Afraid to invest in cast iron cookware because you think keeping it cleaned and seasoned will be more work than it’s worth? Cast iron cookware isn’t as hard to care for as you might think.

Cast iron pans can last forever, as long as you take care of them. This nearly indestructible kitchen item is restorable, even when it has become rusty or has burnt-on food debris. Basic cleaning and care are simple, from washing and drying to keeping it seasoned.

Cleaning Your Cast Iron Cookware

Keeping your cast iron pots and pans clean is the best way to ensure you have them for a long time. You should clean your cast iron after each use, while the pan is still warm—not hot (you don’t want to burn yourself).

Never use the dishwasher to clean cast iron. Your cast iron cookware are hand-wash-only pieces of kitchen equipment if you want them to last a lifetime (and longer).

Wipe Out Food and Oil

While your skillet is still warm, use a paper towel to wipe out the excess food and cooking oils. Immediately wiping out debris and oil makes cleaning easier and keeps food debris from going down your drain and clogging the plumbing. Beginning the cleaning process while your cast iron pot is still warm makes it easier to remove bits of food.

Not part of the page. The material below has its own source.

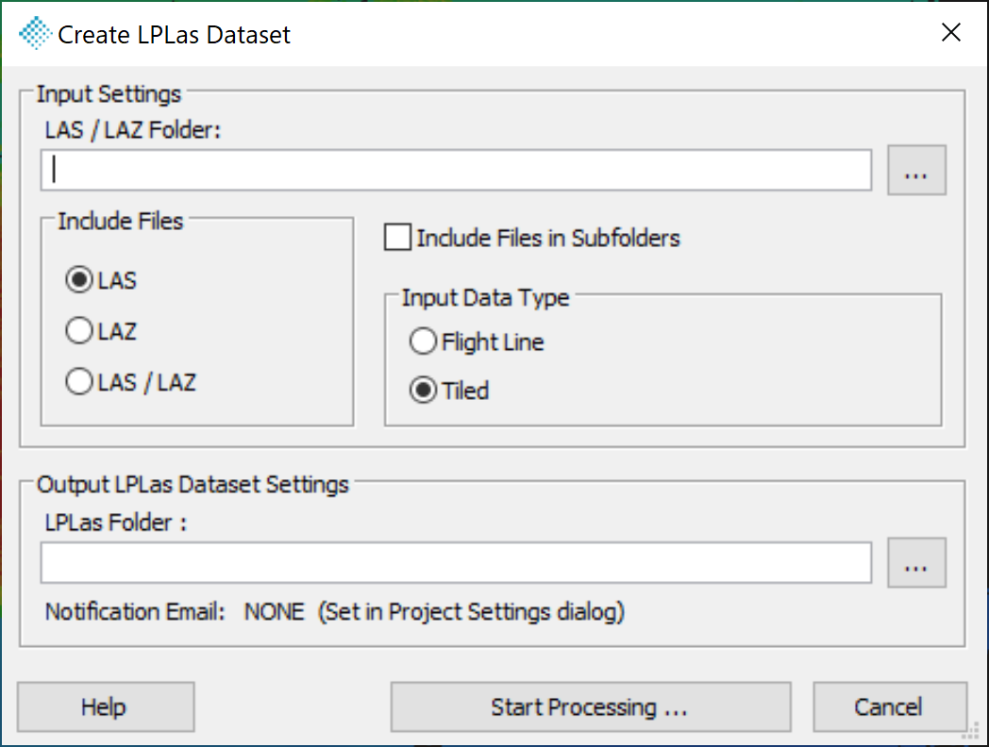Viewport: 989px width, 747px height.
Task: Click the Create LPLas Dataset title text
Action: click(174, 35)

If you forget to clean your cast iron pan while it’s warm, you can warm it back up and follow these same steps.

Rinse and Scrub

Rinse your warm pan with hot water and use a nonabrasive brush or scrubber to remove food.

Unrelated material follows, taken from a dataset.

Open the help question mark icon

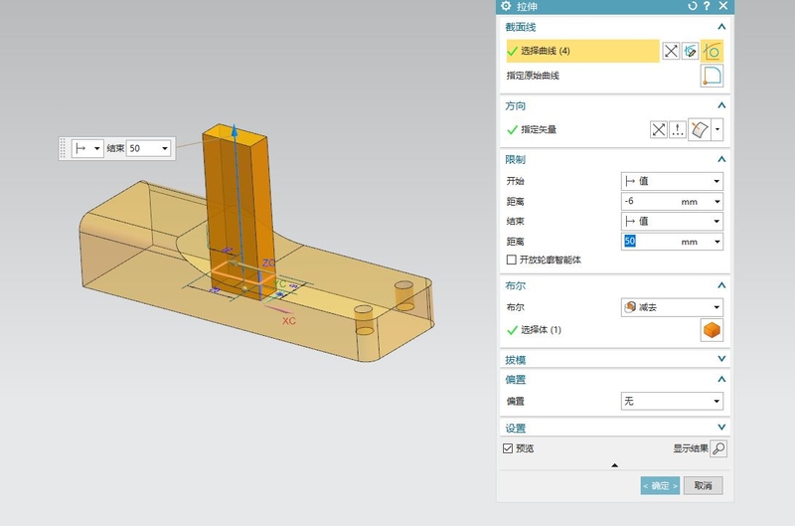click(x=707, y=7)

You can also use dish soap (contrary to the widely held belief that dish soap is a cast-iron-killer, you can use it in moderation), just make sure you rinse well and pat the pan dry.

There’s nothing wrong with getting your cast iron cookware wet, as long as you’re not leaving it wet or soaking it.

Dry Thoroughly

Wetting cast iron for an extended amount of time is a huge no-no. Don’t even think about putting your cast iron pots and pans in the drying rack and waiting for them to drip-dry. Take a kitchen towel and thoroughly dry your cast iron.

Lightly Oil and Cool

The final step of cleaning your cast iron is oiling it. Oiling after washing helps maintain the seasoning on your cast iron pan and helps ensure there’s no moisture left from washing. The seasoning on your pan keeps it a non-stick cooking wonder. If you have too much oil, however, your pan can feel sticky, so you don’t want to overdo it.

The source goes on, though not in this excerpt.